Millennials, defined as individuals born between 1981 and 1996, are increasingly moving into management positions. With baby boomers retiring millennials are fast-tracking into high-level roles far more quickly than expected and their presence in leadership positions has had a powerful impact in the dynamic of organisations. To better understand how millennials are shaping management culture, Korn Ferry conducted a survey with over 1,000 HR professional for their views.
The survey shows that millennials bosses are favouring a different way of communicating with their employees. 55 percent of the respondents said online messaging is the most common way for millennial bosses to communicate with their direct reports, followed by email at 28 percent. Only 14 percent said their favoured way to communicate is in person, and 3 percent said via phone.
The way bosses communicate with their staff has a huge impact on organisational culture. Millennials grew up using screens as their primary form of interaction, and while online messaging and email are efficient tools, face-to-face communication is needed to create an inclusive culture. So, it’s no surprise that when asked what they wish millennial bosses would do more of, the largest percentage of HR professionals (29 percent) said face-to-face communications.
This over reliance in technology could be deterring millennials’ ability to communicate effectively with their bosses. When asked what this generation do best at work, keeping their bosses informed came at the bottom of the list with 10 percent.
Creating flexibility in the workplace came up as what millennial bosses do best at work (65 percent). This presents a great opportunity for companies that are increasing implementing a variety of flexible practices to cater for the needs to a diverse workforce.
Millennial leaders are looking for culture fit. The survey found that when HR is interviewing for management positions, millennial candidates say that making an impact on organisational culture is most important to them, with salary being the least important. A previous Korn Ferry research showed that five years ago, salary and benefits were the top reason a candidate would choose one company over another. But younger generations are driving changes in workers’ priorities. One of the most defining characteristics of millennials at work has been the devaluation of salary as the prime factor in choosing an employer. This means that organisations should be focusing on values, opportunities for growth and development to keep their young leaders engaged.
These young leaders want a job with opportunities to learn and grow. The survey found that compared with Gen Xers and Baby Boomers, knowing what is coming next is critical for millennial bosses. Nearly three quarters (74 percent) said a clear advancement path (e.g. next two positions) is more important for millennial bosses, with 49 percent saying it is much more important.

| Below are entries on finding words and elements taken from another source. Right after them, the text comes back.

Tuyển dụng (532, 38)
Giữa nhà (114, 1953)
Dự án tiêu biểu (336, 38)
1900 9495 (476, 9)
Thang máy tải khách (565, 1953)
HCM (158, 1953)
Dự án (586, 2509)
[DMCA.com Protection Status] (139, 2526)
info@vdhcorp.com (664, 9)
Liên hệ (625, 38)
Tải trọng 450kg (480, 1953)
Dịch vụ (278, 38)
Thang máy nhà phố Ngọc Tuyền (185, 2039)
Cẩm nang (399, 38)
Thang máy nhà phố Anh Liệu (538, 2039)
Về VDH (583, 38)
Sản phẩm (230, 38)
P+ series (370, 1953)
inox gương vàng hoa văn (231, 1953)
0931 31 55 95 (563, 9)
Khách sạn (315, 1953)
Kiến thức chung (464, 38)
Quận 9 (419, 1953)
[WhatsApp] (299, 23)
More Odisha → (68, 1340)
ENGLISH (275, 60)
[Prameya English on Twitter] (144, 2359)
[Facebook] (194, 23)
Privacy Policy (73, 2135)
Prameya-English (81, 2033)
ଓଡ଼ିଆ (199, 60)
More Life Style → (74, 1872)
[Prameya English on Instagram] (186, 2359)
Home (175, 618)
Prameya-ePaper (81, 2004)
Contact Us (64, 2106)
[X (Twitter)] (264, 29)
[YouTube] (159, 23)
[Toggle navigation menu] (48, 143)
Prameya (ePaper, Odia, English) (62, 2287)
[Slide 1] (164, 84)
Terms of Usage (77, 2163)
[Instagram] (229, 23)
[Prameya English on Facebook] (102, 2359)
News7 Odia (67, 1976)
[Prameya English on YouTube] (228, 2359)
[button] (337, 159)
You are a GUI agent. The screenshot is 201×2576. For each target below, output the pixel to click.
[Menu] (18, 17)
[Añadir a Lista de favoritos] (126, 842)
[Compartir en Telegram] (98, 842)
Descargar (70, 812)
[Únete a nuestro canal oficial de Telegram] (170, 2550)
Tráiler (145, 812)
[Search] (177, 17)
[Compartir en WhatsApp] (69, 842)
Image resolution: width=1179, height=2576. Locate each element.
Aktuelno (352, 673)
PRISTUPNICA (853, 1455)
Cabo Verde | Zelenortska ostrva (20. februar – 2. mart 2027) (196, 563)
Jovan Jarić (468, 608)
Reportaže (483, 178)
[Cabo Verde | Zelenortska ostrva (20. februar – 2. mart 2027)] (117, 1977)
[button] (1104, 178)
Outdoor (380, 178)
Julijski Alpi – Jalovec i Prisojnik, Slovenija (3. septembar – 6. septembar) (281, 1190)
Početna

However, millennial managerial approaches may not be seen as positive by bosses of different generations. Seventy percent of respondents say Gen X and Baby Boomer bosses believe they work harder than their millennial counterparts. The survey did find though that managers believe millennial bosses are qualified. Seventy-five percent of respondents say they believe millennial managers have earned their role.
Members of the millennial generation are really reaching a new level of maturity in the workplace. They may not approach management the same way as bosses from different generations, but instead of fighting change, business leaders seeking the best and brightest from this generation must work closely with millennial managers to provide well laid out career paths and adapt to the dynamic culture millennials bring to the organisation.